Вообще-то, все проездные документы уже были у нее на руках, но в Амстердаме она сдаст лишний билет и получит за него сумму в гульденах, то есть осуществит обмен валюты кружным путем. Гордясь своей изобретательностью, она повела детей к поезду.
В Оснабрюке они пересели на поезд, который шел в Девентер. Как оказалось, в составе было всего два вагона. В одном ехала Труус с детьми, а во втором возвращались в Голландию принцессы Юлиана и Беатрикс, посетив силезское имение своей бабки. По этой причине состав не остановился в Олдензале, сразу за германо-голландской границей, а проследовал прямо на Девентер, где никаких пограничников уже не будет. А если и будут, то вряд ли станут с особым пристрастием досматривать поезд, в котором возвращаются на родину особы королевской крови. Теперь ясно, почему барон так настаивал, чтобы Труус с детьми села именно в этот состав.
Однако барон не предусмотрел, что голландские пограничники могут войти по дороге. Это случилось в Бад-Бентхайме: в вагоне, где ехала Труус, появились двое в форме и стали проверять документы. Труус повернулась к детям и спокойно, но достаточно громко, так чтобы слышали пограничники, сказала:
– Дети, отправляйтесь мыть руки, а когда вернетесь, я вас причешу.
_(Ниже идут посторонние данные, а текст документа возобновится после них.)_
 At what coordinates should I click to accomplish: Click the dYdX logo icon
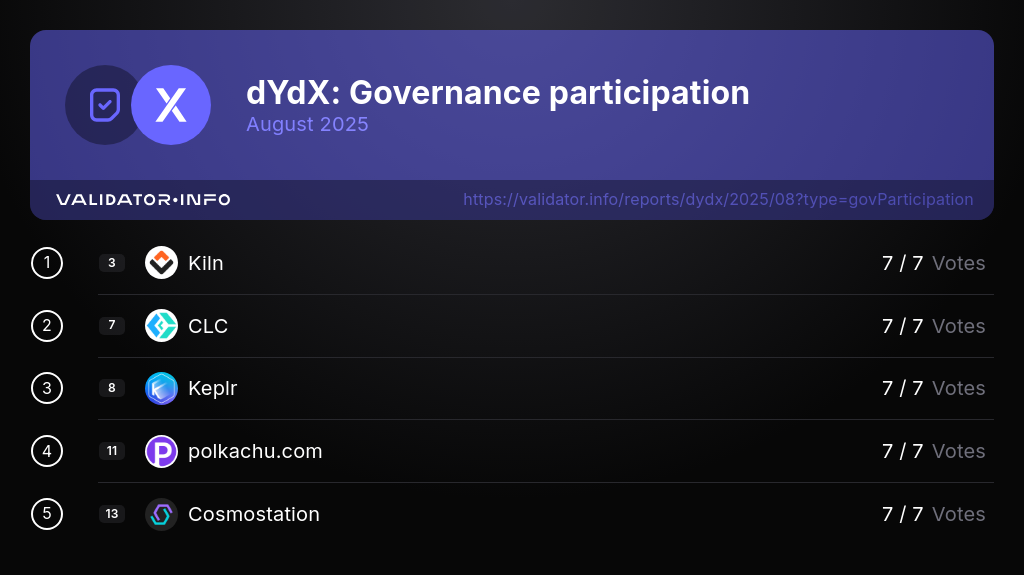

– Но ведь сегодня Шаббат, – возразил старший мальчик, сущее наказание, а не ребенок: из-за него они едва не опоздали на поезд, так он причитал из-за кольца, которое отец подарил ему на бар-мицву, а он как-то ухитрился потерять.
«Не презирайте ни одного из малых сих; ибо говорю вам, что Ангелы их на небесах всегда видят лицо Отца Моего Небесного», – напомнила себе Труус. Как она ни старалась никогда не осуждать этих детей, на чью долю и так выпали страшные испытания, все же они нередко действовали ей на нервы.
Небо за окном покрывали тучи, так что нельзя было разобрать, зашло солнце полностью или его светящийся край еще застрял над горизонтом.
– Шаббат закончился, – сказала она. – А теперь идите.
– Шаббат не заканчивается только потому, что кто-то от него устал, – заявил мальчик, явно повторяя слова кого-то из взрослых.
Наверное, отец говорил так детям, когда те просились на улицу погулять. Однако теперь речь шла о спасении их жизни.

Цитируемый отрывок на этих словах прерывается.